Imposing Minimal Memory Ordering on Multiprocessors
Shared memory has been widely adopted as the primary system level programming abstraction on modern multiprocessor systems due to its ease of programming. To assist programmers in understanding program behaviors with respect to read and write operations originating from multiple processors, many memory consistency models have been proposed. Sequential consistency (SC) memory model is the simplest and most intuitive model, but its strict memory ordering requirements can restrict many hardware and compiler optimizations that are possible in uniprocessors. For higher performance, many manufacturers typically choose to support relaxed consistency models. In these models, memory fence instructions are also provided to permit selective overriding of default relaxed memory access ordering, where strict ordering must be enforced for program correctness. However, memory fences are costly because they cause a processor to stall.
Although the underlying memory models or memory fence instructions require a set of memory orderings to be enforced, they are not always necessary at runtime. If reordering of two memory operations executed on one processor is not observed by any other processor, then the reordering is safe as the program will behave the same as if they were not reordered. Thus we observe that it is possible to relax some of memory orderings that are in general required but are unnecessary in the current execution. The goal of this dissertation is to dynamically identify the necessary memory orderings and thus relax the rest of the required memory orderings. The challenge of achieving this goal is to efficiently identify the necessary memory orderings.

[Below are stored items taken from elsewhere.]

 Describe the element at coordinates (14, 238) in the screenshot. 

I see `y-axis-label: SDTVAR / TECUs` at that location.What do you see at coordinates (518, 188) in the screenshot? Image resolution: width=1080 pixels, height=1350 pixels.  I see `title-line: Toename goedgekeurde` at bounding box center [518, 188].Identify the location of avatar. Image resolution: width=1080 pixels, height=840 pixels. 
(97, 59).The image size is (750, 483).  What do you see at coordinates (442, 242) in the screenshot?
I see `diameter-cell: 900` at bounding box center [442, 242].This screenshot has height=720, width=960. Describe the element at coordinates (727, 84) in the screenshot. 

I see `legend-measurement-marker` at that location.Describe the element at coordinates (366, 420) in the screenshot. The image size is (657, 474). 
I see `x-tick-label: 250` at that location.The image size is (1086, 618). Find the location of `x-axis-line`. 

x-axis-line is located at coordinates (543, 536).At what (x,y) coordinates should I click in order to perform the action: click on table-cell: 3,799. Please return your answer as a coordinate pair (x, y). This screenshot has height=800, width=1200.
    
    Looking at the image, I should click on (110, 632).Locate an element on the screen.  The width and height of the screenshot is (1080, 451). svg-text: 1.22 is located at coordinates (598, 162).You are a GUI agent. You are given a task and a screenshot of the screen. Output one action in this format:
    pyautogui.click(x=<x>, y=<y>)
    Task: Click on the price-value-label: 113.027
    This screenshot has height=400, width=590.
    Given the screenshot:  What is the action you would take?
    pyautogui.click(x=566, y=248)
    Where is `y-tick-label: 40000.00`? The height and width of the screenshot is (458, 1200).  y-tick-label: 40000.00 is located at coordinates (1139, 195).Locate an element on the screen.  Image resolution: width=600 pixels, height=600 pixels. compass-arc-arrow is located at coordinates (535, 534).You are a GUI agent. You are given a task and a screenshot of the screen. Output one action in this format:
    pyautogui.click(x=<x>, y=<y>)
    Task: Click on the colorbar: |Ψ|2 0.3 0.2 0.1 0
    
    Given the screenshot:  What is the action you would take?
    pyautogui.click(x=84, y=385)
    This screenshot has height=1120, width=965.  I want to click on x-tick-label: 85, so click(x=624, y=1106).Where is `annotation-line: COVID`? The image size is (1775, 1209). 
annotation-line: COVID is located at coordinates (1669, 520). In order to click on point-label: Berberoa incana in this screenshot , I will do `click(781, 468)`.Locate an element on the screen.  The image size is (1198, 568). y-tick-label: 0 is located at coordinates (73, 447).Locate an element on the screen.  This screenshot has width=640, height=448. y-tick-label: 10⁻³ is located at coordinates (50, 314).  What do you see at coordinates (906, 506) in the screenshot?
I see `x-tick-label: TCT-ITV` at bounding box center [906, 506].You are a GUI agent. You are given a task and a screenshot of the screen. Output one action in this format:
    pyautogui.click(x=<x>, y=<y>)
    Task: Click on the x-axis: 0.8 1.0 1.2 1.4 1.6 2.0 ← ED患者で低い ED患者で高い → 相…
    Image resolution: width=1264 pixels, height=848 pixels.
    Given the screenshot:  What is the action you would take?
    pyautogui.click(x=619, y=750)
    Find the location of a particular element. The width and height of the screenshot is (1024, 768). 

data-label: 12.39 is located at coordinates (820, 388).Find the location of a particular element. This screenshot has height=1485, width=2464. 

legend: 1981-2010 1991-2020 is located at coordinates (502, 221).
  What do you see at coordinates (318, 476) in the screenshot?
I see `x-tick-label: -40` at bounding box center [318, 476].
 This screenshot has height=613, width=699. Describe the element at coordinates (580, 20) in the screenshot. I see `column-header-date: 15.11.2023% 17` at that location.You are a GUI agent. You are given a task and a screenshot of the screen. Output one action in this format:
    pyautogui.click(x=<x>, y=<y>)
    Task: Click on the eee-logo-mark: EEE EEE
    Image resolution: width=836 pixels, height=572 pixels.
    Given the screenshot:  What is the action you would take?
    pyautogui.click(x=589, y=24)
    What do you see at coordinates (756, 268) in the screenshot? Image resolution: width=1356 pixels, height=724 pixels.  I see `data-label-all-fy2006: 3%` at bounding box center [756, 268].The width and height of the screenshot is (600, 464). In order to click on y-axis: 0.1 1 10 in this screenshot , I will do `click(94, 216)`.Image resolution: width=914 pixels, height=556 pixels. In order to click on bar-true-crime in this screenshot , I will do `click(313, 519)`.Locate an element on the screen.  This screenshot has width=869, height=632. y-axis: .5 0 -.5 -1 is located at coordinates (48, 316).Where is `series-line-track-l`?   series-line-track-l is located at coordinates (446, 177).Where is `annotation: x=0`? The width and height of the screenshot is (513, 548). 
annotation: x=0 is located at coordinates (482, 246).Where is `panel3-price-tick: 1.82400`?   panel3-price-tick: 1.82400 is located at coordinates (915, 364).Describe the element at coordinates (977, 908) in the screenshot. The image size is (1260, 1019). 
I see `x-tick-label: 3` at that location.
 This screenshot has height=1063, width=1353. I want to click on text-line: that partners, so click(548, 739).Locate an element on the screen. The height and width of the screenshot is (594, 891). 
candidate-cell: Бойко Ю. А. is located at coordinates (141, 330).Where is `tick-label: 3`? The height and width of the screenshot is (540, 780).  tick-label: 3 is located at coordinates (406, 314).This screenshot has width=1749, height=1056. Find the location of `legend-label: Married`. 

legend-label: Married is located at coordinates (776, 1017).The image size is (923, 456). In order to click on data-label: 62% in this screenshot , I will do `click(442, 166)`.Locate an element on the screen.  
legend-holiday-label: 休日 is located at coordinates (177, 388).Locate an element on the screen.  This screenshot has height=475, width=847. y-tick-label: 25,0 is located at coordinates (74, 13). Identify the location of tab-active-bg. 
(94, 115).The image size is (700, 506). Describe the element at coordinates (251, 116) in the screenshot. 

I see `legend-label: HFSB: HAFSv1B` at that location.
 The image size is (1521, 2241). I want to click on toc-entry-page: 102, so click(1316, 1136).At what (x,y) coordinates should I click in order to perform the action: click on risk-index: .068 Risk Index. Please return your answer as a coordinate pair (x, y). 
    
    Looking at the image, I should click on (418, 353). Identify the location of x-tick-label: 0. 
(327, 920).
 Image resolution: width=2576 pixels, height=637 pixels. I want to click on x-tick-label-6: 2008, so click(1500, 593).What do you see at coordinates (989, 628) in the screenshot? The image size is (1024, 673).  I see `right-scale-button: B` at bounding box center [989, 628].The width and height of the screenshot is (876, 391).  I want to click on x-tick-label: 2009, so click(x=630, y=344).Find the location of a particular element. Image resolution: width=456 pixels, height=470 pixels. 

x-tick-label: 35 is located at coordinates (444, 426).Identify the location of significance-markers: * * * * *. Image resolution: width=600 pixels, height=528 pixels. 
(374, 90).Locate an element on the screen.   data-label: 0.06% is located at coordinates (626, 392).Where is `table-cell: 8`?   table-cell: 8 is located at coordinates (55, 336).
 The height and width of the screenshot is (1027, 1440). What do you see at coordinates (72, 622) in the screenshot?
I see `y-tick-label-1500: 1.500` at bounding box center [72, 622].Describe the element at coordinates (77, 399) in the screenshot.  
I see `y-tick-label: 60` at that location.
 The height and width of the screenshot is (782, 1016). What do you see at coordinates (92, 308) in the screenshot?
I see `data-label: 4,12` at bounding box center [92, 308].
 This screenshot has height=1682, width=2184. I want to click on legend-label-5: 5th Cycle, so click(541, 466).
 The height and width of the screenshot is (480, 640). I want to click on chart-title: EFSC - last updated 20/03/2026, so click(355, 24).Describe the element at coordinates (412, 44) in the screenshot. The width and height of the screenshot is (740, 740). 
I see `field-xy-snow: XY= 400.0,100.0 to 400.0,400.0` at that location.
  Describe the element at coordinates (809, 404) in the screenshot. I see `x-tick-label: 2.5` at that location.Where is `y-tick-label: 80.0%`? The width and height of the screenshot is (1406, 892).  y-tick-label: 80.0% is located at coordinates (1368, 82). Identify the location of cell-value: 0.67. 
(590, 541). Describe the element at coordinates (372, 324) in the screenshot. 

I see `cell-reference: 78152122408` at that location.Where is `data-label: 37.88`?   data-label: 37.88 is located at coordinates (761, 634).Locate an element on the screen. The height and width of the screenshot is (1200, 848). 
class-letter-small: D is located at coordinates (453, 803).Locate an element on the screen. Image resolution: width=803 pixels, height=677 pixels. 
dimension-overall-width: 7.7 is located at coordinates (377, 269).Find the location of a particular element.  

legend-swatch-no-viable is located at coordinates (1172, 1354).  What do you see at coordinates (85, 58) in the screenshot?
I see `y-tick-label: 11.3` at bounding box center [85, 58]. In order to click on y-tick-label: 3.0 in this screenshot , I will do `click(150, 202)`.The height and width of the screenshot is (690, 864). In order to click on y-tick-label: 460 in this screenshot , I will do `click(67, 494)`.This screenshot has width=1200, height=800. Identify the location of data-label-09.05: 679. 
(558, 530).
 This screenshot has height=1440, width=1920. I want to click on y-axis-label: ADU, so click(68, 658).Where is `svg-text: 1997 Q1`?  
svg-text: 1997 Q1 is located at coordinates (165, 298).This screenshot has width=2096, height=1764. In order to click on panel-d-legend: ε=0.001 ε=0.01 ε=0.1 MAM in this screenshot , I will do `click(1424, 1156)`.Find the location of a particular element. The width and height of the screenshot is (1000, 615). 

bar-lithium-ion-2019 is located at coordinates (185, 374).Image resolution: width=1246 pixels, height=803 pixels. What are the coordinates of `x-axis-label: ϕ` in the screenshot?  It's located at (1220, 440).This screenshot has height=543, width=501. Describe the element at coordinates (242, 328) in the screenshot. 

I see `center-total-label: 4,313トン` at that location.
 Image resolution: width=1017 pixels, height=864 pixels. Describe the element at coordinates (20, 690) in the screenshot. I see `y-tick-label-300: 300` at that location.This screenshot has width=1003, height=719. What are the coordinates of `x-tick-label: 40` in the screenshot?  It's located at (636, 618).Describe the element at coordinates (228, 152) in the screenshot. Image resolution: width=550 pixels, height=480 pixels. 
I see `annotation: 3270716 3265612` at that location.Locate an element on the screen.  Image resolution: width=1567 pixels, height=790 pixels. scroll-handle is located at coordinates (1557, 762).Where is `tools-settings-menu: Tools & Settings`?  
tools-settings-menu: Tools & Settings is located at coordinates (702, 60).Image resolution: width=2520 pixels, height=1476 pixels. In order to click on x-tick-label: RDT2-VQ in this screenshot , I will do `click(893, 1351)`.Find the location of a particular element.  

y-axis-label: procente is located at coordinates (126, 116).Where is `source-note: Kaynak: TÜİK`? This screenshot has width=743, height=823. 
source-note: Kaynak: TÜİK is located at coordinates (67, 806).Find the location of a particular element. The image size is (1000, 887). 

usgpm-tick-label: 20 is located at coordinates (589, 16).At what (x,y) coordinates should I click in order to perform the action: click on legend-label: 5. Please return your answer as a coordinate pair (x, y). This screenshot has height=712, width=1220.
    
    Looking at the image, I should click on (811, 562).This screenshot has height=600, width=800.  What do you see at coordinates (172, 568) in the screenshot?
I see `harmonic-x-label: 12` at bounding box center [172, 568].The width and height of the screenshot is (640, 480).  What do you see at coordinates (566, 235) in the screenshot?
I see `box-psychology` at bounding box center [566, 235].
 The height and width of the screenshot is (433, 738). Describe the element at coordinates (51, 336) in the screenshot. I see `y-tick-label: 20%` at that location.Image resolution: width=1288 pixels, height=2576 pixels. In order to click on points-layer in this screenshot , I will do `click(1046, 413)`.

This dissertation explores programming, compiler, and hardware support for eliminating unnecessary memory orderings to improve program performance. First, conflict ordering is proposed for implementing SC efficiently, where SC is enforced by explicitly ordering only conflicting memory operations in the global memory order, instead of all memory operations. The approach achieves SC performance comparable to RMO (relaxed memory ordering), without aggressive post-retirement speculation. Next, three approaches (i.e., scoped fence, conditional fence, and address-aware fence) are proposed to relax memory orderings imposed by memory fences, representing different levels of support from programmer, compiler and hardware. These approaches make memory fences lightweight to use.